WRITTEN PROBLEM: Retype every line from the one containing "Task: Click corner marker number 2" down to the one containing "Image resolution: width=938", including both of those lines.

(Interface element records)
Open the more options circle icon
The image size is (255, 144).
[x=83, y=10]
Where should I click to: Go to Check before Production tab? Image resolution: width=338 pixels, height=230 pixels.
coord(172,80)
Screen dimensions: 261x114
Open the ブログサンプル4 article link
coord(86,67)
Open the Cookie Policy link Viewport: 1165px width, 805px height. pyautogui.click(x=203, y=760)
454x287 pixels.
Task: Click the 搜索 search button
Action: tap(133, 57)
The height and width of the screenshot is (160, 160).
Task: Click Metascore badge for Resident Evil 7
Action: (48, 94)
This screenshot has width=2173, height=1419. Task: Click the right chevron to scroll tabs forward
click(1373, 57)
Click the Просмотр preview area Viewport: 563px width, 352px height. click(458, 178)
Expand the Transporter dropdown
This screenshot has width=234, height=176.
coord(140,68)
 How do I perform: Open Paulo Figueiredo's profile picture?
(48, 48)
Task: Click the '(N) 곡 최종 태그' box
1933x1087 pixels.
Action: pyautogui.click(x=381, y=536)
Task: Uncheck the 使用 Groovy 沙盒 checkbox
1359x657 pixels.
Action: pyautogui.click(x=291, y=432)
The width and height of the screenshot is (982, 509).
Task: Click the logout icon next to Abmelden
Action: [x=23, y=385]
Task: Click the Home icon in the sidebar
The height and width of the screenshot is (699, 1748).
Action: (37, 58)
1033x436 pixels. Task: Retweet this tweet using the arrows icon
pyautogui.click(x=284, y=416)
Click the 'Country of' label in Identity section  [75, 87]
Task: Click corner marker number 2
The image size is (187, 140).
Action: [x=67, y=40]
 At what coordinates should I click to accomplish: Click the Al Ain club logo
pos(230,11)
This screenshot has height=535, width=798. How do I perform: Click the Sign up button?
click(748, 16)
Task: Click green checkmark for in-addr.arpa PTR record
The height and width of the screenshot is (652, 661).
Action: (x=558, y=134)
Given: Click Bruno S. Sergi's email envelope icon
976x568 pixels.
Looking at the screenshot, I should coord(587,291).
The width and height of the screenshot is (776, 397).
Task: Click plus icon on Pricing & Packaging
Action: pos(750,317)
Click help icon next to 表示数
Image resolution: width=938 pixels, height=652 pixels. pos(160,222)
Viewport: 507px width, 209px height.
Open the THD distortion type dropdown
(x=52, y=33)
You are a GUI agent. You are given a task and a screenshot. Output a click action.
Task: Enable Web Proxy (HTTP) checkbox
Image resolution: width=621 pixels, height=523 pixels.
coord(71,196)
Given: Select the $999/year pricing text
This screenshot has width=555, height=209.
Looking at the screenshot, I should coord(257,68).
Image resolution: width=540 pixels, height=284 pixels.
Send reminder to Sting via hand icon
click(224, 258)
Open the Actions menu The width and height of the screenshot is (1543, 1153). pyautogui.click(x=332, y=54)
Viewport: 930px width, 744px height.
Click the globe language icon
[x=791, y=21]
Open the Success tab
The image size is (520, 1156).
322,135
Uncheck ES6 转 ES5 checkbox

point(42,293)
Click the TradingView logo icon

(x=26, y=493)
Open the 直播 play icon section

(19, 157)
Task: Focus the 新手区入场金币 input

EXERCISE SOLUTION:
Task: Click corner marker number 2
The image size is (187, 140).
Action: [x=67, y=40]
 At what coordinates should I click to accomplish: Click the Al Ain club logo
pos(230,11)
This screenshot has height=535, width=798. How do I perform: Click the Sign up button?
click(748, 16)
Task: Click green checkmark for in-addr.arpa PTR record
The height and width of the screenshot is (652, 661).
Action: (x=558, y=134)
Given: Click Bruno S. Sergi's email envelope icon
976x568 pixels.
Looking at the screenshot, I should coord(587,291).
The width and height of the screenshot is (776, 397).
Task: Click plus icon on Pricing & Packaging
Action: pos(750,317)
Click help icon next to 表示数
Image resolution: width=938 pixels, height=652 pixels. pos(160,222)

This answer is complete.